▸ CONSIGNA 1: Reproduzca literalmente el pasaje del relato sobre el accidente de Dan que va desde "A menos que" hasta "apenas podía respirar.", ambos incluidos.
▸ CONSIGNA 2: Prosiga el relato sobre el accidente de Dan a partir de su última oración.

Luego decidió saltar en la pista de tumbling, una cama elástica larga y angosta, hecha con cilindros de fibra de vidrio flexible y colchonetas de hule espuma, que se extendía hasta un foso de cemento en forma de L lleno con bloques de hule espuma amarillo. Tomó aire, corrió y, unos metros antes de llegar al extremo de la pista, se dispuso a dar un salto y caer sobre el hule espuma del foso. Sin embargo, en el último instante, la bandita que acababa de ponerse en el dedo del pie se enganchó en el borde protector de la pista, lo que hizo que saliera disparado hacia delante y cayera de cabeza en el foso.

Dan cayó con todo su peso sobre los bloques de hule espuma casi verticalmente. Se hundió tres metros y su cabeza chocó contra la red que sostenía los bloques, a pocos centímetros del duro fondo del foso. La malla cedió con el impacto, y Dan se golpeó la coronilla contra el cemento. Sintió un intenso dolor en el cuello. Luego la red volvió a su posición, y Dan quedó sumido en el hule espuma. Entonces se dio cuenta de que no podía moverse.

A menos que estés paralítico,es difícil entender la sensación. El cerebro le dice al cuerpo que haga algo, y el cuerpo no responde. Dan intentó alzar un brazo y no pudo; luego trató de mover una pierna y tampoco lo consiguió. Hizo el esfuerzo de pedir ayuda a gritos, pero tenía débil la voz y apenas podía respirar. 

Al darse cuenta de lo que pasaba, dos instructores y dos estudiantes saltaron al foso y empezaron a quitar los bloques de hule espuma. Tan pronto como le descubrieron la cabeza, Dan la agitó hacia los lados; era la única parte de su persona que aún respondía a las órdenes del cerebro.

—Por favor, denme la vuelta —suplicó en un susurro.

Estaba convencido de que estaría bien si tan sólo pudiera mirar hacia arriba. Los instructores llamaron al número de emergencias.

La ambulancia tardó una hora en llegar al hospital de Parry Sound, un poblado cercano. En una sala de examen, los médicos le tomaron la presión a Dan y luego empezaron a cortarle la ropa con tijeras. Mi amigo llevaba puesta una de sus camisetas favoritas, estampada con el arco iris de la portada del álbum Dark Side of the Moon, de Pink Floyd, y pidió que no la cortaran, pero ellos le dijeron que no había otro remedio. 

A primera hora del domingo me despertó el timbre del teléfono. Era Debbie, la madre de Dan.

▸ EXTRACTO DE DATOS:

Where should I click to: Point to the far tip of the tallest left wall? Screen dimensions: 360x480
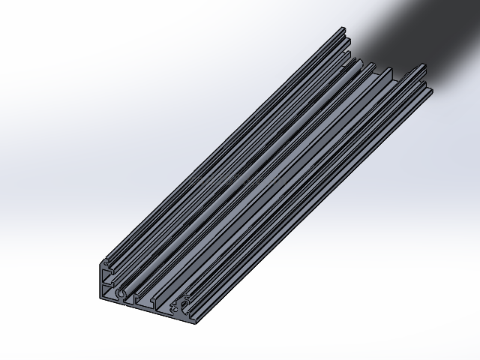(x=344, y=29)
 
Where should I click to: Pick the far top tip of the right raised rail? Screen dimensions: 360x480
(x=424, y=66)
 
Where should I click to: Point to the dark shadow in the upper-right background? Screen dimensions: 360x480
(x=420, y=30)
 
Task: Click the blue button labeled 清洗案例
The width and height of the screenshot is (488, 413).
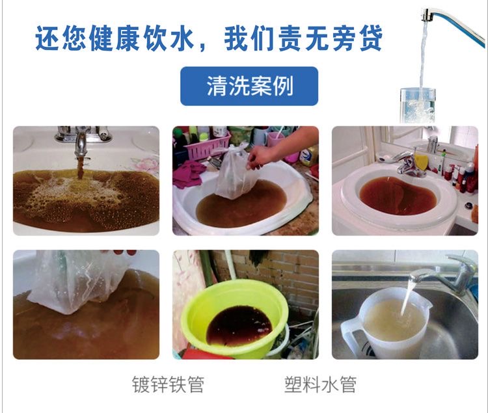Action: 249,86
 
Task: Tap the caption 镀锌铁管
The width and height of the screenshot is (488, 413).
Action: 168,384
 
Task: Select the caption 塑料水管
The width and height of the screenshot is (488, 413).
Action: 320,384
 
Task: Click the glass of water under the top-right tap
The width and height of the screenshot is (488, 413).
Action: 417,105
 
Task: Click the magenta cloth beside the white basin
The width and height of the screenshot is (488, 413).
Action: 189,175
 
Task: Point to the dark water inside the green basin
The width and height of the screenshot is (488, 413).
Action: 239,326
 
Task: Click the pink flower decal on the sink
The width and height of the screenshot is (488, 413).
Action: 144,164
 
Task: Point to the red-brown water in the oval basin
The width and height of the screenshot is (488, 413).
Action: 398,195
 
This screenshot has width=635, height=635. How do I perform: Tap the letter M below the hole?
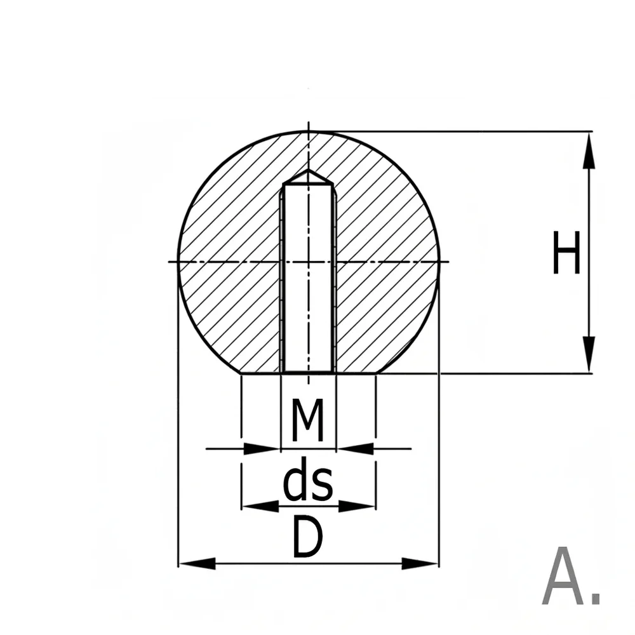308,420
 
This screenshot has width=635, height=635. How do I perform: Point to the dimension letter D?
308,537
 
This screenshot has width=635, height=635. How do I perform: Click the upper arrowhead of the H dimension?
589,150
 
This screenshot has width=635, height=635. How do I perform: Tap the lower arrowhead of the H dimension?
589,354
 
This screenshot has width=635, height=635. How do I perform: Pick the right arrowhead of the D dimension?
420,563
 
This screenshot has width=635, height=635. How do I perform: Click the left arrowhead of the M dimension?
262,449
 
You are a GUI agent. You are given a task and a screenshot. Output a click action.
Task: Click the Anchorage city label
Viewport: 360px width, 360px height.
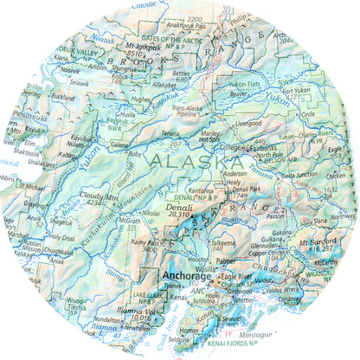coord(186,278)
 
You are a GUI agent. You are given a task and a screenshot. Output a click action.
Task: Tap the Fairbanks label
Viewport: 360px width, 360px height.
coord(260,148)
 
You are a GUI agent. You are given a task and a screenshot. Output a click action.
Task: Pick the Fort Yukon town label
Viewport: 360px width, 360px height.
coord(299,91)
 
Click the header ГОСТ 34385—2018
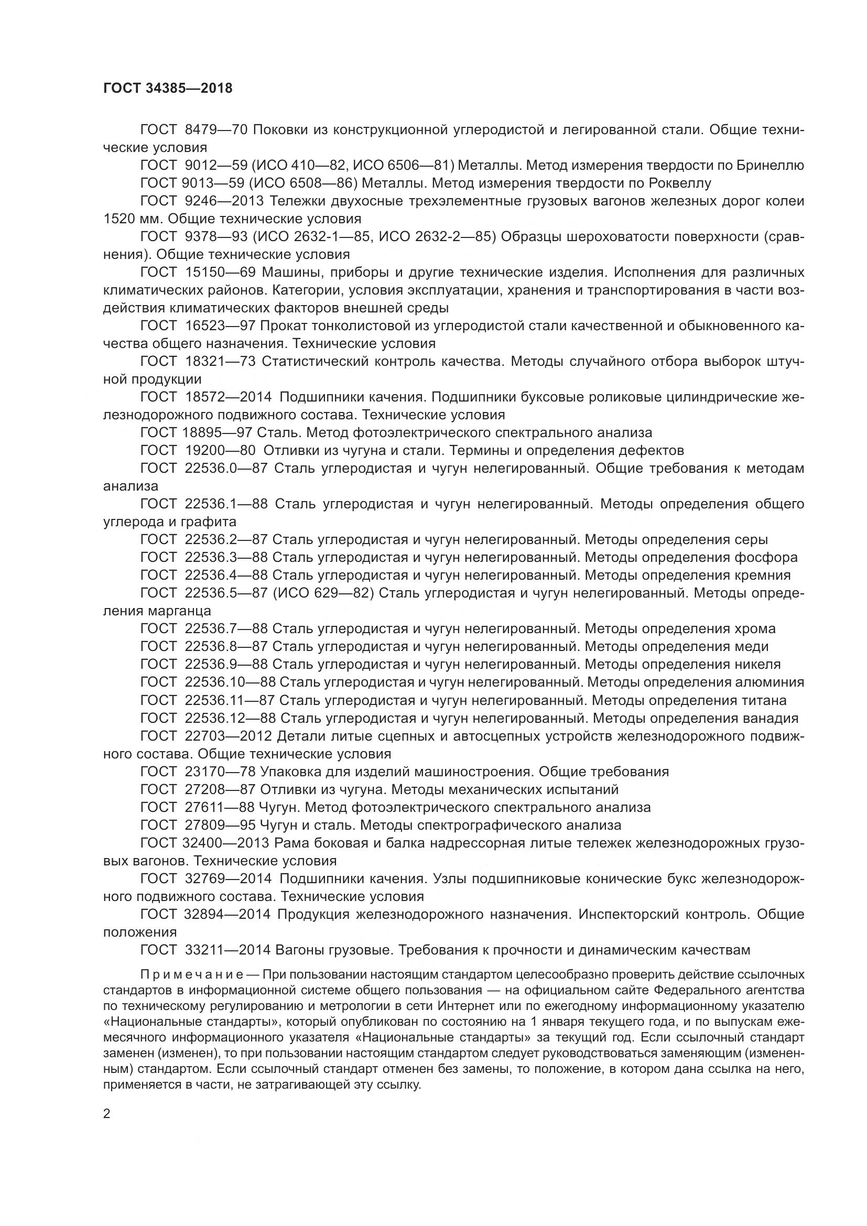[x=168, y=89]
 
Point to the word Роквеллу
[x=680, y=183]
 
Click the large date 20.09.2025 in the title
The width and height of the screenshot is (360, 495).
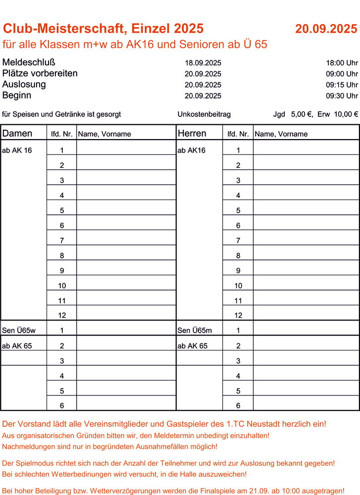click(326, 29)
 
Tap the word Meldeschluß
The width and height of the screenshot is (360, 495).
click(29, 62)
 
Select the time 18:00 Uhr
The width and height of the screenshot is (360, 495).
click(342, 63)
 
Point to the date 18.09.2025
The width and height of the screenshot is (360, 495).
click(203, 63)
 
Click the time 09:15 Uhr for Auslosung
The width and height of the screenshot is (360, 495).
click(342, 85)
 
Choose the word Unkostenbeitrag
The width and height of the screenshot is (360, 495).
click(204, 114)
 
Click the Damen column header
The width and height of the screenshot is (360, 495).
click(17, 134)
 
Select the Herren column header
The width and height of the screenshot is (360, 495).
click(192, 134)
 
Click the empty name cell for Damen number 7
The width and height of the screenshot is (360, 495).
click(126, 241)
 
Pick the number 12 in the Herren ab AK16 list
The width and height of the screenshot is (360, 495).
click(238, 315)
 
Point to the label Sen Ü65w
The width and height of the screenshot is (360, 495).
click(16, 330)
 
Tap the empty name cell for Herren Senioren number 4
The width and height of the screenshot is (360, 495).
click(306, 376)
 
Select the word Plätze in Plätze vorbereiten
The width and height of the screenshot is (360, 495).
click(16, 73)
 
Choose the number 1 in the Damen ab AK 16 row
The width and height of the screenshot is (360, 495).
click(61, 150)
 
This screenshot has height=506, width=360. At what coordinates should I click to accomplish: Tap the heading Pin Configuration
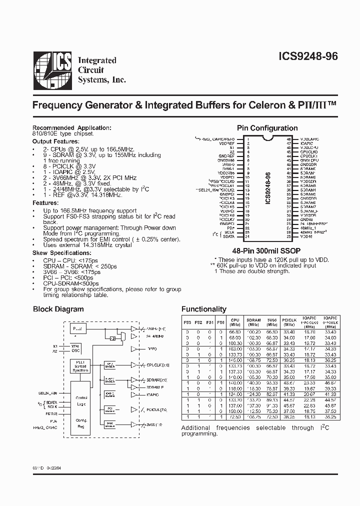(x=267, y=128)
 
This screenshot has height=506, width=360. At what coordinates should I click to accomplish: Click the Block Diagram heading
(x=58, y=309)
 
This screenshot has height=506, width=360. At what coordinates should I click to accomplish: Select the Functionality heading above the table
(x=204, y=309)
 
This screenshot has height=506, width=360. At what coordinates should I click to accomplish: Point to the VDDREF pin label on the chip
(x=227, y=144)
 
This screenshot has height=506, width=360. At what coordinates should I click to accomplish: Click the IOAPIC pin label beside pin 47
(x=306, y=144)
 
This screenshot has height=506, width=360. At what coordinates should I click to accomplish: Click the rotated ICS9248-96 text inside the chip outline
(x=268, y=188)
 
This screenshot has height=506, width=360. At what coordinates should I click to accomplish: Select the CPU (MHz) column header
(x=235, y=321)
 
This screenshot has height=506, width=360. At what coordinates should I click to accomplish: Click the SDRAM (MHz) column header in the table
(x=254, y=321)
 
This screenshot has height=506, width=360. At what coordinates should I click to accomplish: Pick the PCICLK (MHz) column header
(x=288, y=321)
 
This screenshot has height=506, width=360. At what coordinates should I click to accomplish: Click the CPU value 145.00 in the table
(x=235, y=360)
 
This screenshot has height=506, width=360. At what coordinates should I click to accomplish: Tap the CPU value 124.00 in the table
(x=235, y=395)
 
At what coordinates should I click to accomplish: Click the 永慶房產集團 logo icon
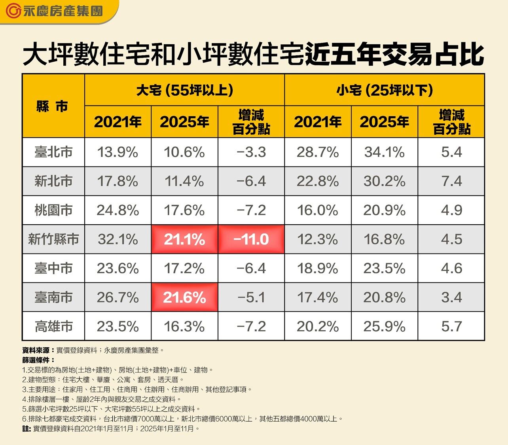tap(13, 11)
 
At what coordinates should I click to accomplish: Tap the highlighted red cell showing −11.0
tap(251, 239)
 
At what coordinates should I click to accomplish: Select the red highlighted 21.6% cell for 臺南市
tap(184, 297)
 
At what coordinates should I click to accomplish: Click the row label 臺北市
tap(53, 152)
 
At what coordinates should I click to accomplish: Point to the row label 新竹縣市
tap(53, 239)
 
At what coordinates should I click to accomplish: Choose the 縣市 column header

▸ RESPUESTA 1:
A menos que estés paralítico,es difícil entender la sensación. El cerebro le dice al cuerpo que haga algo, y el cuerpo no responde. Dan intentó alzar un brazo y no pudo; luego trató de mover una pierna y tampoco lo consiguió. Hizo el esfuerzo de pedir ayuda a gritos, pero tenía débil la voz y apenas podía respirar.

▸ RESPUESTA 2:
—¡Mi niño sufrió un accidente! Se va a pasar el resto de su vida en una silla de ruedas —me dijo, llorando.

Apenas entraba luz por mi ventana y todavía estaba yo medio dormido. Nunca antes había oído a Debbie, que llevaba una relación difícil con Dan, llamar “mi niño” a su hijo. 

Ese día, como todos los domingos, me fui a trabajar a un centro comercial de la ciudad. Mi cabeza era un hervidero. ¿En verdad tendría Dan que usar una silla de ruedas para siempre? ¿Podría seguir moviendo los brazos y las manos? La noticia del accidente corrió, y a lo largo del día muchos compañeros de la escuela fueron al centro comercial para preguntarme detalles que ni siquiera yo sabía. Me concentré en el trabajo.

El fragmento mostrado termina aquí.